→ **Your assignment**
Could you print exactly the lines of the listing below, starting at the line that has "Final Fantasy XIII" and ending at the line that has "Tags (726, 36)", and only those lines?

*** Given records Section Begins ***

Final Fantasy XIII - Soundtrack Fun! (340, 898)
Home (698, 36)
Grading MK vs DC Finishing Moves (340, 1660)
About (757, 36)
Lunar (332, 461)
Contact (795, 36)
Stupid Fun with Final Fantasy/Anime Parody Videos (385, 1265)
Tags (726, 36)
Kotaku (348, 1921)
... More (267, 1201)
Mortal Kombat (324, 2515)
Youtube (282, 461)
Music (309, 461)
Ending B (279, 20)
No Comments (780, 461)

*** Given records Section Ends ***
*** Given records Section Begins ***

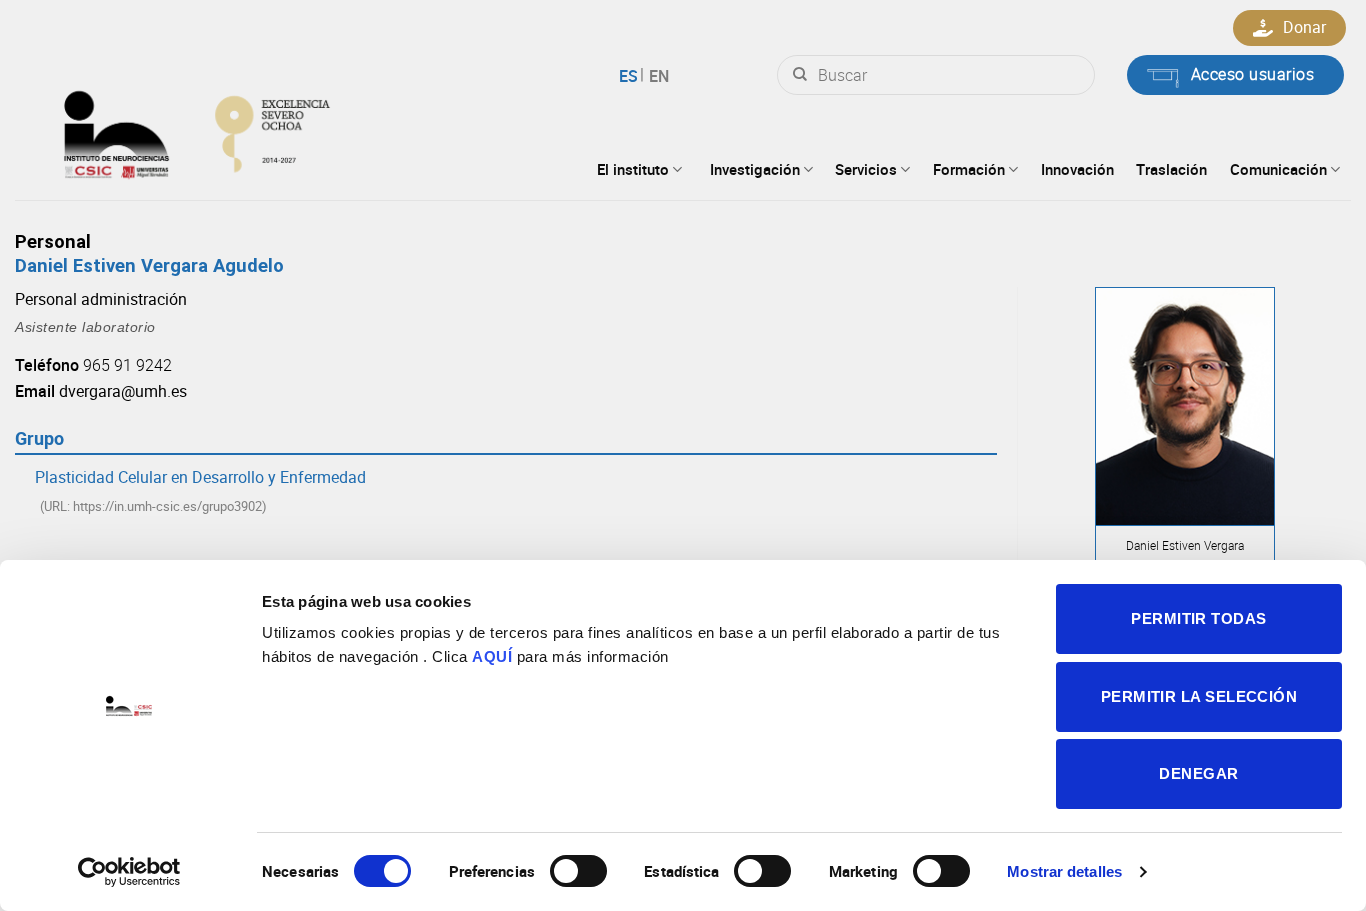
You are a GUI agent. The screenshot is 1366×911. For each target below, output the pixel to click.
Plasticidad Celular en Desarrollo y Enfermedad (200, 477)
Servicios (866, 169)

*** Given records Section Ends ***

→ **Solution to the problem**
Final Fantasy XIII - Soundtrack Fun! (340, 898)
Home (698, 36)
Grading MK vs DC Finishing Moves (340, 1660)
About (757, 36)
Lunar (332, 461)
Contact (795, 36)
Stupid Fun with Final Fantasy/Anime Parody Videos (385, 1265)
Tags (726, 36)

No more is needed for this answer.